The Iroquois Stakes was first run in 1982, and earned Grade III status in 1990. The race is named for Iroquois, the first American horse to win the Epsom Derby in England. In 2001 Harlan’s Holiday set the 1-mile Iroquois record in a time of 1:35.01. Churchill Downs added a September meet to its schedule in 2013 and increased the race distance. Since moved to 1 116 miles, Cocked and Loaded (2015) has finished with the fastest time of 1:44.94.

In addition to being a Kentucky Derby prep race, the Iroquois is a stop on the Breeders’ Cup Challenge series where the winner earns a start in the $2 million Breeders’ Cup Juvenile. The 2018 Breeders’ Cup is held at Churchill Downs.
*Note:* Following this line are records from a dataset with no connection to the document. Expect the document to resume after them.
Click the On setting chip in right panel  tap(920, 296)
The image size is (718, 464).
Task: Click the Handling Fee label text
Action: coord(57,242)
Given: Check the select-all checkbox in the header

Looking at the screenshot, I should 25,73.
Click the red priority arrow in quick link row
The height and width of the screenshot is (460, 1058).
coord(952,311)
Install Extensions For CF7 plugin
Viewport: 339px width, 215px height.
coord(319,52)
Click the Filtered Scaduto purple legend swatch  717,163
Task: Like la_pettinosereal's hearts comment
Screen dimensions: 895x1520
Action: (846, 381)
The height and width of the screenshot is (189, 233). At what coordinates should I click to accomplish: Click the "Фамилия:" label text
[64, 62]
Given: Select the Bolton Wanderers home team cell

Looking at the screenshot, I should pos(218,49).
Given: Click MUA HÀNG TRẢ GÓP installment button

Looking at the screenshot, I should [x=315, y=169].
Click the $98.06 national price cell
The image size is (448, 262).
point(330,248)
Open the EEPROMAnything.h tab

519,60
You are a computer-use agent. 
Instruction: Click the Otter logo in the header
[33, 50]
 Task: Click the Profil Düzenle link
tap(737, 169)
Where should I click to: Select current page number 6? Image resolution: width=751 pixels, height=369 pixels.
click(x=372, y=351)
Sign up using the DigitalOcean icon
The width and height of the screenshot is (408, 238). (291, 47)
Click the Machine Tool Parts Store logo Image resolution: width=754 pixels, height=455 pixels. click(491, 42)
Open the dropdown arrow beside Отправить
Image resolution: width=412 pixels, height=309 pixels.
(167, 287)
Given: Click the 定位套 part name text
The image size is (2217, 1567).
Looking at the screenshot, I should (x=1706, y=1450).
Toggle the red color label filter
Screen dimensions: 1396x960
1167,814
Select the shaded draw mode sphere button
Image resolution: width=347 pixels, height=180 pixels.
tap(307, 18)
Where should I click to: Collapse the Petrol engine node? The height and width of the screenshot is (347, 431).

 In the 2016 Iroquois, Not This Time finished full of run to win going away by more than 8 lengths over Lookin at Lee, who would go on to finish 2nd in the 2017 Kentucky Derby. Not This Time, a son of the great late sire Giant’s Causeway, finished 2nd by a neck to Classic Empire in his next race as the favorite in the Breeders’ Cup Juvenile.

The last four winners of the Iroquois have all started in the Breeders’ Cup Juvenile – Lucky Player, Cocked and Loaded, Not This Time and The Tabulator.     

Bill Mott is the trainer with the most wins in the Iroquois (4), and Dale Romans has won two of the last five races since it changed to 1 116 miles.

Other notable winners of the Iroquois include: Ide (1995), Harlan’s Holiday (2001), Champali (2002), The Cliffs’s Edge (2003), Tiz Wonderful (2006), Astrology (2010) and Canadian Horse of the Year Uncaptured (2012).